» Source text:
*** Block opens ***

He will then ‘borrow’ this playlist to show other girls how feminist and interesting he is. Eventually he will adopt it as one of the tools he uses to welcome them into his bed with.

(synth violin riff)                          

Stage 2 involves music that can only be described as the soundtrack to a raw-juice-yoga-shop-café in Camden Market circa 2001. This playlist is populated with stolen 4×4 rhythms, sparse bass and an un-credited female vocalist.

This soundtrack transforms a student bedroom into sophisticated boudoir. Where smooth bodies pulsate behind a soft focus lens. Where the sex is as smoky and intense as the incense burning a hole on the windowsill.

(baseline drops out)

(cheesy bongos continue)

These are scenes that play out like the romcoms you pretend you don’t watch with deep sighs and far too much eye contact.

Sometimes you are so good at faking orgasm that you almost convince yourself. Every film you have watched or magazine you’ve read has taught you that an orgasm is a thing that someone else gives you.

(cheesy bongos drop out)

(synth violin riff)                          

All you need to do is get the external factors right – music, lighting, waxing. Then someone will do some thrusting on you and boom, there it is.

(subtle drumbeat)

(baseline returns)

Sometimes you steal a wank when they go to wash themselves.

Sometimes the ferocity of your own pleasure shocks you. Who knew your body could be the site of such thunder.

*** Block closes ***

» Try it: Can you continue the piece about bedroom playlists and sex, picking up after its final line? The rows that follow come from a separate source.

» Supplied data:

*** Block opens ***

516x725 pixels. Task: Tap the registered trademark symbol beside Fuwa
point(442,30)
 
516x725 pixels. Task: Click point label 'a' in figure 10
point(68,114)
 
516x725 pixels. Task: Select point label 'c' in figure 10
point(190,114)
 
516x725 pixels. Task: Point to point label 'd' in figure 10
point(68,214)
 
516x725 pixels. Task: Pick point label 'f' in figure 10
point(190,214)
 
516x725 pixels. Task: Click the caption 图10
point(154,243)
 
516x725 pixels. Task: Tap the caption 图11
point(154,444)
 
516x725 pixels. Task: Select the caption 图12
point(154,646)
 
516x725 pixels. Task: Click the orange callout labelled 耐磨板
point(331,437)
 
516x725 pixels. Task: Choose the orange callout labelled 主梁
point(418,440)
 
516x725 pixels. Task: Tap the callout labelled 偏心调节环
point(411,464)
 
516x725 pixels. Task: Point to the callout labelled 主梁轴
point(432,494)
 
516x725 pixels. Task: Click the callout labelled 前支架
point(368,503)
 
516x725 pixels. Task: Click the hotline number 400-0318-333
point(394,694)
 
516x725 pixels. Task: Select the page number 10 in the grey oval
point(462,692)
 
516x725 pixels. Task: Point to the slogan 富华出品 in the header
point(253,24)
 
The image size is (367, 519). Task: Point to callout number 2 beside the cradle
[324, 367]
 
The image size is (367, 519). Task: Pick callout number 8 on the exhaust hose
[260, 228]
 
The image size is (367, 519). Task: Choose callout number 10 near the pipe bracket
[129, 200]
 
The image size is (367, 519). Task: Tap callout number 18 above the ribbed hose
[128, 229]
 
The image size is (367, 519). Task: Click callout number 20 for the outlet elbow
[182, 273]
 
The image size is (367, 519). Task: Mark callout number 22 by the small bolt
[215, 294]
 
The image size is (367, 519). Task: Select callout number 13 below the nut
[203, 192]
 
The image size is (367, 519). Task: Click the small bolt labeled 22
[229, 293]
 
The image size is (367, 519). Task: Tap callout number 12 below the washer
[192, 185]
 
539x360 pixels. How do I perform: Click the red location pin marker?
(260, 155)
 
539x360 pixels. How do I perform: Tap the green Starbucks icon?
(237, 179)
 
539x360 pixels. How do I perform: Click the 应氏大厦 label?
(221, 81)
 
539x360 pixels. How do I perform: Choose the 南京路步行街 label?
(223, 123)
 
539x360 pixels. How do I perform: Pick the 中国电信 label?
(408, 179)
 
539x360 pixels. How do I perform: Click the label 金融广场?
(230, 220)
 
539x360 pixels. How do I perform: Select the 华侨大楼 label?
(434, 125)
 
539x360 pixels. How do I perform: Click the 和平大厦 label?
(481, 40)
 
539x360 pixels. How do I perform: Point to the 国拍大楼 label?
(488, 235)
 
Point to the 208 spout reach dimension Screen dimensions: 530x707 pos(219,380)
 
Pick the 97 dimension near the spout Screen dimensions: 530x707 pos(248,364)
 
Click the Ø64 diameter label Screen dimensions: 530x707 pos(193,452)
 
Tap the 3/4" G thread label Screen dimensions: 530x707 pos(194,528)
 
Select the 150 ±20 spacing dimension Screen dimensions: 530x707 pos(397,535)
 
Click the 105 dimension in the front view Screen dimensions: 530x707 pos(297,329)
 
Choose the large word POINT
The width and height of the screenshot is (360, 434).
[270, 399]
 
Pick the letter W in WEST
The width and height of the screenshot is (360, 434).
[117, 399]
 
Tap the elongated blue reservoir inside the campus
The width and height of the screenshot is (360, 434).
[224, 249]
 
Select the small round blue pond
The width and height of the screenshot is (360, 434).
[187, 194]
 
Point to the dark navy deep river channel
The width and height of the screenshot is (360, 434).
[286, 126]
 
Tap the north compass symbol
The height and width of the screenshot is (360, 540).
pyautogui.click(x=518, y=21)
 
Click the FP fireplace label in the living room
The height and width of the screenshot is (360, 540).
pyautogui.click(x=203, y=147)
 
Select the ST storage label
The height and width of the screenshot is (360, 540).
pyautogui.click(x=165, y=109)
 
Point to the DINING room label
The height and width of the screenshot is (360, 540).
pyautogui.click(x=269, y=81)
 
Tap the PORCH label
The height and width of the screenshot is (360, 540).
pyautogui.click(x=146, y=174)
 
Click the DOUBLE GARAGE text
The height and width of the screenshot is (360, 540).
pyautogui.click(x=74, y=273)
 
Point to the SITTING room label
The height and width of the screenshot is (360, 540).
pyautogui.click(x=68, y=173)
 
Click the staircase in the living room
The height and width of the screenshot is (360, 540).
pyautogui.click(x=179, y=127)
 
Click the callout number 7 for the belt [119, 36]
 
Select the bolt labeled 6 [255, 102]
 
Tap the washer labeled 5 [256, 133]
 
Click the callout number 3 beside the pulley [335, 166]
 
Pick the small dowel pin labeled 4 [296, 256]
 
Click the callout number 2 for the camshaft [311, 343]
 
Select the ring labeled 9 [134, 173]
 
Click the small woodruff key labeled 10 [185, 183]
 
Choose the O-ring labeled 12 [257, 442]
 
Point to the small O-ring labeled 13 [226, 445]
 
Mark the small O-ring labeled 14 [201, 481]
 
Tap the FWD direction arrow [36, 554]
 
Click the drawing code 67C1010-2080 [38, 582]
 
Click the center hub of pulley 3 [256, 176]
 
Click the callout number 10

*** Block closes ***

» Result:
(synth violin riff)                          

Sometimes there is a body you don’t want to let go of. So you cling to each other like pigs on a life raft, squashed in the discomfort of your tiny bed.

(subtle drumbeat drops out)

In your makeshift lab, you skim over the unwanted experiments – like the pill dealer who left his socks and baseball cap on. Or the friend where the morning after regret sunk deep into you both before you had even started but you’d already committed to the mistake by then so you both had to keep going.

And what of the experiences that you record as ‘unfortunate’, ‘embarrassing’, or ‘cringe’ when they should be labeled as ‘unmentionable’? You quickly sweep them behind the filing cabinet. There they will remain for a decade until you will be able to reclassify them.

(music strips back to gentle ambient synths)

Stage 3 is bacon breakfast. If one of them is lucky enough to stay over, (or are you the lucky one?) then you will casually chuck on some hip-hop while you fry things. Something laid back, old school. Yeah, bacon and hip-hop. You’re basically a lad.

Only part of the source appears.